For the moment three node labels are defined in Nodepool [27]

  • Fedora 29 cloud image (VM) [28]
  • Fedora 30 container (runc) [29]
  • Centos 7 container (runc) - This is the by default container provided by Software Factory. It is not customizable.

Additional image definitions and containers could be simply provided in fedora-project-config repository.

Buildsys build validation via AMQP and Zuul

We have some services that use Zuul to run jobs based on event received on fedmsg.

The goal was to run a rpm-lint job when a package is built on Fedora's Koji.

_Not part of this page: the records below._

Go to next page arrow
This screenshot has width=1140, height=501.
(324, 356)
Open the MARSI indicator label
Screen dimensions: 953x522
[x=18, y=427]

Unfortunately Zuul is not designed out of the box to handle AMQP messages mainly because Zuul is designed to react on events generated by a Git or Code Review system where each event belong to a Git repository.

Nevertheless it is possible to simulate a Git repository when an event on fedmsg arrive and send the proper and expected Git events to Zuul.

Architecture

The Zuul Gateway

The Zuul gateway [30] is a service that generates virtual Git references to trigger Zuul events from non git events. It simulates a Pagure instance and interact with Zuul via the Zuul's Pagure driver. Zuul gateway is controlled via a REST API.

The Fedora messaging Consumer

The Fedora messaging Consumer [31] (See Consumer class) is a simple fedora-messaging [32] Callback that filter events of interest (buildsys.build.state.change) and write events as JSON file on the files system (new/ directory). Those event files will be consumed by another process (processor).

The Fedora messaging Processor

The Fedora messaging Processor [33] (See the main function) manage to (in a loop):

  • look for an event file on the files system (generated by the consumer in new/ directory)
  • call Koji to fetch the build tasks data and fetch the list of built rpms
  • call the Zuul gateway to convert each event to a fake in memory Git repository (and create a fake .zuul.yaml)
  • call the Zuul gateway to trigger a fake Pagure style event for Zuul
    • Zuul reads the fake Git repository and process the job
  • look for the status of the Zuul jobs
  • move the event from new/ to done/ when the job finished
  • report the status on fedmsg -> We don't have an account to publish on the bus at the moment.

Access the jobs results

Triggered jobs are processed by Zuul so jobs results are available in the builds page of Zuul [34]. Here [35] is a the result of the event [36].